Najgorsze jest to, że nawet jak ponoć jesteśmy w formie, to jak przychodzi do meczu z drużyną z jakąś znaną nazwą w tle to dupa. 3 ostatnie ważne mecze to jakaś kpina w naszym wykonaniu.
Jesteśmy dzisiaj beznadziejni na tle jeszcze gorszego Juventusu. A po meczu jak zwykle Allegri powie, że zadecydowały pojedyncze epizody i 0 punktów to też dobry wynik.

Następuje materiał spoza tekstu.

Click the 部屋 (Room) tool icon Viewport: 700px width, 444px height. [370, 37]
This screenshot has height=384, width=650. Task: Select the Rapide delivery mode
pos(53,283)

Trzeci mecz z rzedu, w ktorym Milan jako druzyna gra naprawde przyzwoicie, a tracimy punkty przez glupie indywidualne bledy: najpierw obroncy + Nocerino i DS, tydzien temu Zapata, a teraz Abate. Tak grac sie nie da...
0
stary_boss (ostatnio aktywny: 5 dni temu, 2025-04-26)
21 kwietnia 2013, 22:25
dzisiejsze dosrodkowania naszych kopaczy sa na poziomie 1 ligi polskiej
Abyss - Naśmiewam się z Bojana gdyż pierwszy kontakt z piłką równa się gleba o to chodziło lubię Hiszpana i nie kieruje się antypatią do niego. Skoro zauważyłeś to już dosyć dawno podaj kolejny przykład.